This is the third in a series (but not necessarily a sequence) of novels about humans who fled a dying Earth and lived for centuries in their spaceships, looking for a new home. The first novel, The Long Way to A Small, Angry Planet, takes place on a spaceship, and the second, A Closed and Common Orbit, is set on a planet. To understand 2, you definitely have to read 1. I bought 2 first, by accident, and hung onto it – after realising it was a sequel – because the quality of the emotion and the world-building was so strong, I absolutely had to find my way into the story by reading 1 (it took me a year to find it). This novel can be read before or after 1 and 2 without problems, and is just as good and strong and true.
Emotion is again very important in Spaceborn Few. The narrative explores the life of the people on the great Exodan Fleet of ships that left Earth, who now constitute a nation, a tribe and a unity of custom and culture. They could also do with being an economy, but the Exodans are the very poor newcomers in a long-established Galactic Council. They can trade very little in return for the freely offered gifts of decent communications, fuel and energy. They are even in orbit around an unplaneted star that the Council don’t need at the moment. In fact, they are a curiosity, a remarkable anthropological learning experience, and are about to be visited by an over-enthusiastic (and slightly condescending?) Harmagian, and her essays about her long stay on the Asteria and her observations about human life there will thrill and fascinate the scientists and sociologists in the galaxy.
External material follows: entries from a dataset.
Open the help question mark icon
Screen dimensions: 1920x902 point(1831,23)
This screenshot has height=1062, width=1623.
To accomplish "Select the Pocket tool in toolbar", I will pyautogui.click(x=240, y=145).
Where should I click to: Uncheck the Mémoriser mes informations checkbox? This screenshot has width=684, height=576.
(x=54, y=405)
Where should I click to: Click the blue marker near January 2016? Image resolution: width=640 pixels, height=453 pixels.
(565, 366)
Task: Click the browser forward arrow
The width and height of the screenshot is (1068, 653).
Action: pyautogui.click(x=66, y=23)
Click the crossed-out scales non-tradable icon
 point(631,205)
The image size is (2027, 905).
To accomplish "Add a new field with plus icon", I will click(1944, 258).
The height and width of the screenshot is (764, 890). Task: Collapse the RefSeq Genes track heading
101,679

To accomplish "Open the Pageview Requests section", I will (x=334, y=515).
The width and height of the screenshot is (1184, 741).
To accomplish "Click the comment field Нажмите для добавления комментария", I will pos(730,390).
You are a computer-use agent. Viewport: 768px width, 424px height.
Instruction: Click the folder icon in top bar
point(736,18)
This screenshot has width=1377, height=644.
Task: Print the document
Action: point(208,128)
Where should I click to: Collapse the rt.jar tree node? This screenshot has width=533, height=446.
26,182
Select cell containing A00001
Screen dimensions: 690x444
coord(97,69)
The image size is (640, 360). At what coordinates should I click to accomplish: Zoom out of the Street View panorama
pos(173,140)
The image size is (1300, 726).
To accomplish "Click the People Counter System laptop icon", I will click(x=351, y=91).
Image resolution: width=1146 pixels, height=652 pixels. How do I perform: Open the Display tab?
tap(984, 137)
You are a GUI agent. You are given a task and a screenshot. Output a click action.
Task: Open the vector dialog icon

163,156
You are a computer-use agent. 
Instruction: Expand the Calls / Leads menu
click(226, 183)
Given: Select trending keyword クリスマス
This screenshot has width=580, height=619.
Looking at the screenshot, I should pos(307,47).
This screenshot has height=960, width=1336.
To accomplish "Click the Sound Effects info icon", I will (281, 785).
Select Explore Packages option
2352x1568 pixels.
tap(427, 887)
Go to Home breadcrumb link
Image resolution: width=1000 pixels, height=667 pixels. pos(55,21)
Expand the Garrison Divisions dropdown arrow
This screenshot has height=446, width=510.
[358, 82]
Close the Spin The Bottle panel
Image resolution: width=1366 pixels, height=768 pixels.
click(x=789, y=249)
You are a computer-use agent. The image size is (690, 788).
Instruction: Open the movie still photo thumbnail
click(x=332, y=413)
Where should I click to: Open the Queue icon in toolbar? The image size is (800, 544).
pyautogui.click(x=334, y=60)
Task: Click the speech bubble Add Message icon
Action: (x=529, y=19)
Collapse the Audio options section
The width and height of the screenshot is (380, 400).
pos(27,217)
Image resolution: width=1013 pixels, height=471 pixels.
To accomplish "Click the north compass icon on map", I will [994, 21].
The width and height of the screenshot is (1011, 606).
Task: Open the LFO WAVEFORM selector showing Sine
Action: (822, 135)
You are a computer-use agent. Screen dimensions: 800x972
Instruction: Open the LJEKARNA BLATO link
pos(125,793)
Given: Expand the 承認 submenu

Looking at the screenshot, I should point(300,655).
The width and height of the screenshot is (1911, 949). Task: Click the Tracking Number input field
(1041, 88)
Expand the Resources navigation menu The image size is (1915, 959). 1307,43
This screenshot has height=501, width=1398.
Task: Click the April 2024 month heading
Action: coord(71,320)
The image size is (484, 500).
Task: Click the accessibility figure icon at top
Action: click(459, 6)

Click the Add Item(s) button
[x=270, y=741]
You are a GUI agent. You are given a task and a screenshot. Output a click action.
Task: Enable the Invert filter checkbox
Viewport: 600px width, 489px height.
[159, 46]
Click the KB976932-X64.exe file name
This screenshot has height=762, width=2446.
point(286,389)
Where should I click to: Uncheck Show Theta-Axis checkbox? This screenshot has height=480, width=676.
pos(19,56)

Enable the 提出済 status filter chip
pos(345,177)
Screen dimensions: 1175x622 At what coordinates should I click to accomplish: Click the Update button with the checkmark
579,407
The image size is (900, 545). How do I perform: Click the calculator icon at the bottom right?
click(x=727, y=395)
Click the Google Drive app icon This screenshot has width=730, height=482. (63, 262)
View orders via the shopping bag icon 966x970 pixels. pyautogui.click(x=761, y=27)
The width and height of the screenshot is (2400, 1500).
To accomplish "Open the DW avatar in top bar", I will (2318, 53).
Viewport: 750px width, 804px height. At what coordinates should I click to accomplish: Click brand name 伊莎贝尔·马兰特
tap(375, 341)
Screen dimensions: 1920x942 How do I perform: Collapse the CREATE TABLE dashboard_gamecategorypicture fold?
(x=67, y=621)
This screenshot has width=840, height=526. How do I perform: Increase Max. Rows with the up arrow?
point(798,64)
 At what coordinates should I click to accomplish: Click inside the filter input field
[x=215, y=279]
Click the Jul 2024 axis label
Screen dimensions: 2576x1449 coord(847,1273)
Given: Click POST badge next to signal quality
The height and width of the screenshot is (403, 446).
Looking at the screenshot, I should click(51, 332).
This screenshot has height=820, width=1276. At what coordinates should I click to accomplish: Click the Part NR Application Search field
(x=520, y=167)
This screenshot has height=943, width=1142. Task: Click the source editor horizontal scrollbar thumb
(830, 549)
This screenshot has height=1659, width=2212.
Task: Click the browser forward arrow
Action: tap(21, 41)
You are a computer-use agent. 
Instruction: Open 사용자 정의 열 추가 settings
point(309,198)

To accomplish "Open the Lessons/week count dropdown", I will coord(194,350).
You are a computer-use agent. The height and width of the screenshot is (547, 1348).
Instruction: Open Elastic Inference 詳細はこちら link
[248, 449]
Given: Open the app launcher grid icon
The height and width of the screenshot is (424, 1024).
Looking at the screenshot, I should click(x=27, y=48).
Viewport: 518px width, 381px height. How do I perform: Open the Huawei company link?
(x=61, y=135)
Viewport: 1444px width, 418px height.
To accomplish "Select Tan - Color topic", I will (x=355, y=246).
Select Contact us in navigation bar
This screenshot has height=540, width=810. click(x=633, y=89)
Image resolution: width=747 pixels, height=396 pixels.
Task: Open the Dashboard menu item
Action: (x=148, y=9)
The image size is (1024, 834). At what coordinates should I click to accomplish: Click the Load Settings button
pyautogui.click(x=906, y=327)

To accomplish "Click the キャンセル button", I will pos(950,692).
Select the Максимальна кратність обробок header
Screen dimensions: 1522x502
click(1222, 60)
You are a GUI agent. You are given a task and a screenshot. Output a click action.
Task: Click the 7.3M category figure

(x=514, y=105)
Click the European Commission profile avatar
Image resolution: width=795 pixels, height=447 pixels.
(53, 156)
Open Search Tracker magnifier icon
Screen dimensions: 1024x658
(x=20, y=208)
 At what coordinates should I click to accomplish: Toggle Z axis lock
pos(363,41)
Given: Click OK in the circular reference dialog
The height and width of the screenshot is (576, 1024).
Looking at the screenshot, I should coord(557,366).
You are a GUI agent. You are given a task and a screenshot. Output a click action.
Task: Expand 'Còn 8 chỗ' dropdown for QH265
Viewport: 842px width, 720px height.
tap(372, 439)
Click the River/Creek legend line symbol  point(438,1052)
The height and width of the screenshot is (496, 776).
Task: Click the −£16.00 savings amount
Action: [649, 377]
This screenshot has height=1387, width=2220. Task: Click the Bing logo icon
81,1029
This is such a clever reversal of the colonial trope that appears whenever humans in science fiction set foot on non-Earth planets. It’s rare for humans to be considered as inferior, lacking and inadequate, in galactic terms, quite so forensically. The novel unfolds through the perspectives of five Exodans on the Asteria: Isabel, an ageing archivist; Eyas, a caretaker who takes care of the dead; Kip, a rebellious sixteen-year old who doesn’t know what he wants or where to go, as long as it’s not home; Sawyer, a lost and rather hapless man who comes to Fleet to find a home; and Tessa, the salvage clerk and harrassed mother, wife, sister and daughter. These Fleet people live their lives and show us how its marvellously complex systems work in practice, through disaster, grief and recovery. Eyas, the careteker, is the key perspective for exploring how the cycle of life and death makes humans utterly special: the human body is nurtured by plants that grow in earth, and returns into a state of earth as composted human remains after death. Even in space, earth is central to human existence.
I loved this book, as passionately as I enjoyed the drama and humour of Small Angry Planet, and as joyously as I worked through the identity politics of Closed and Common Orbit. The strength of Spaceborn Few is its emotional integrity, which rings true as a bell, a perfect antidote to a day of bickering and stress, a truly excellent restorative for the mind and heart.